(Item position listing)
★ ★ ★ ★ ★

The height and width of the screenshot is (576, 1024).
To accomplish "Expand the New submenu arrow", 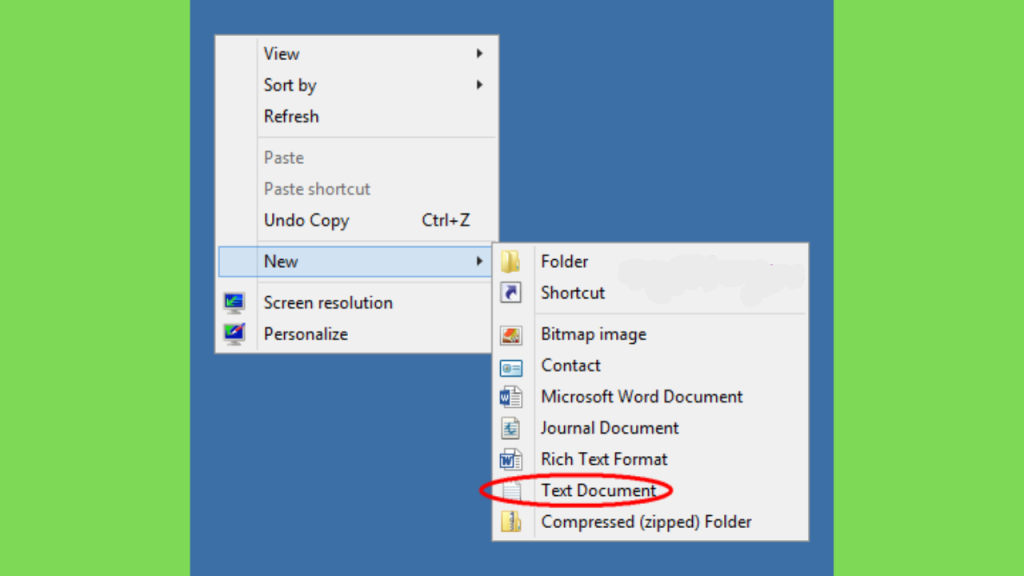I will 479,261.
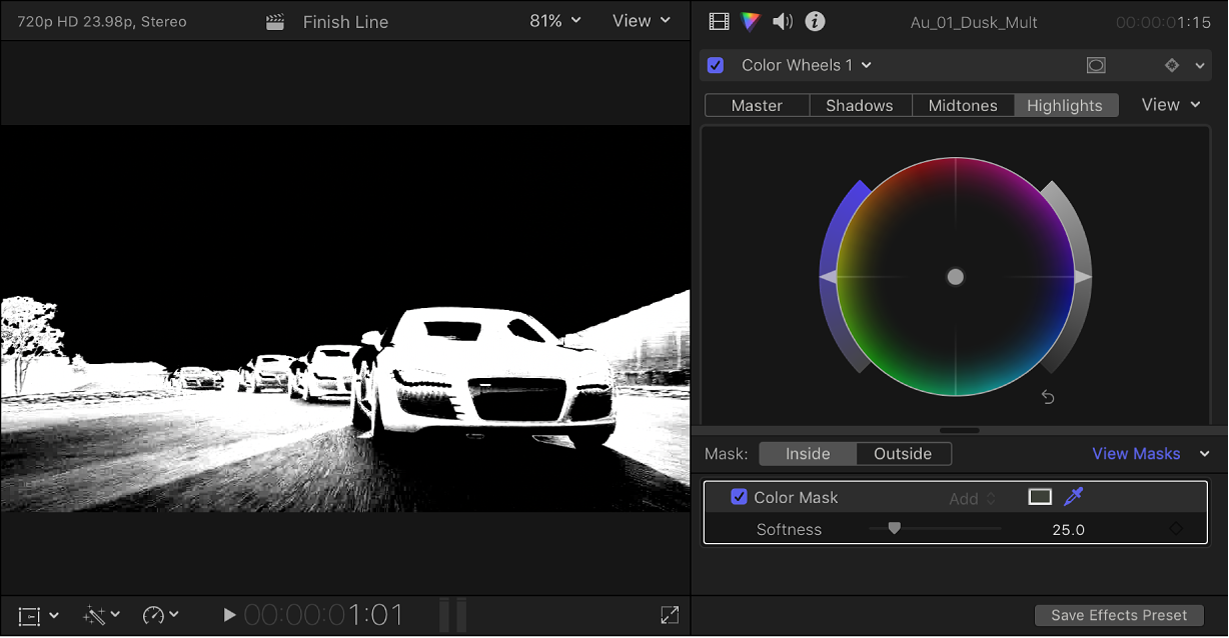The height and width of the screenshot is (638, 1229).
Task: Switch the mask to Outside
Action: click(x=903, y=453)
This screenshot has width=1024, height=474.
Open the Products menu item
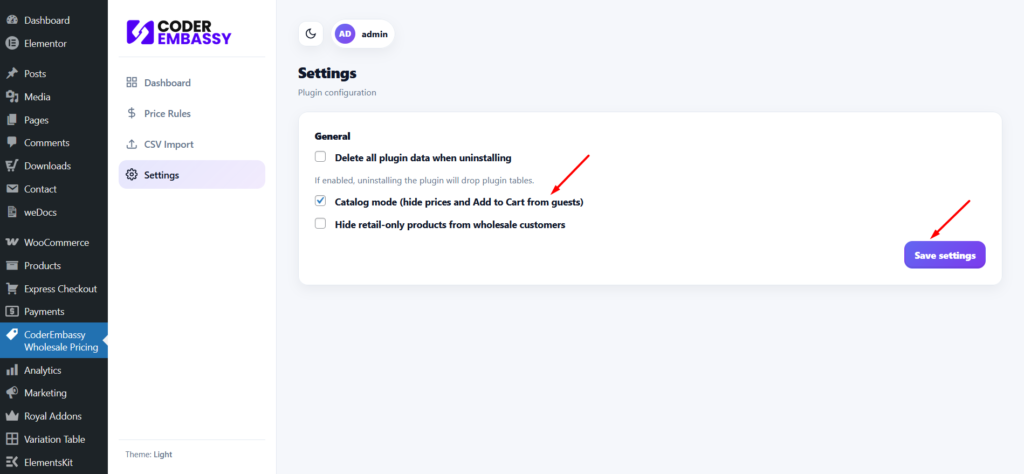point(42,265)
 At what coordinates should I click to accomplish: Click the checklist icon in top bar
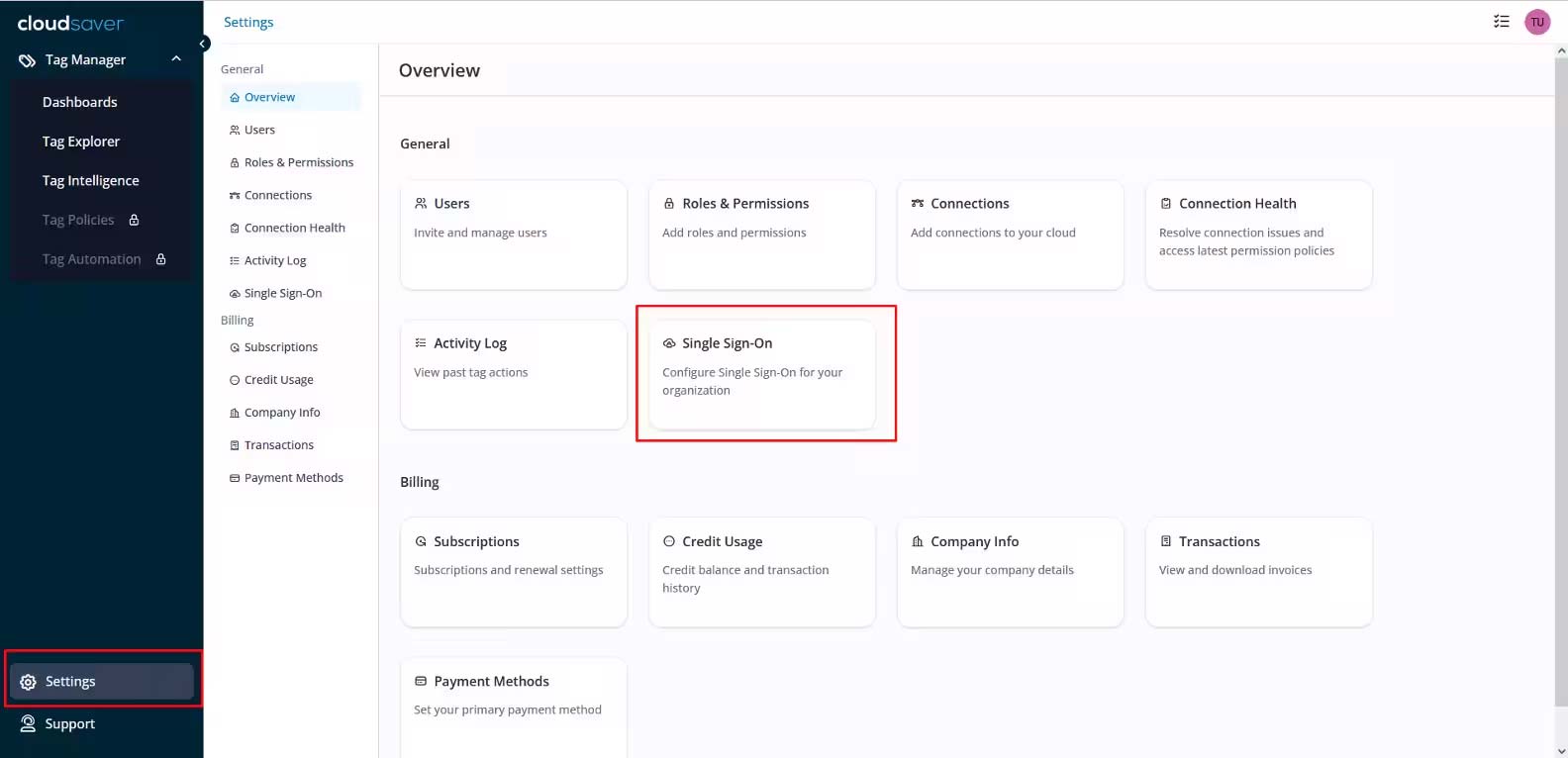tap(1501, 22)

★ ★ ★ ★ ★

Work instructions:
Copy out the lines of the listing above verbatim, from the line containing "At what coordinates" through the end of the listing, including both of those lines. Leave the pictures out of your copy.

Result:
 At what coordinates should I click to accomplish: Click the checklist icon in top bar
tap(1501, 22)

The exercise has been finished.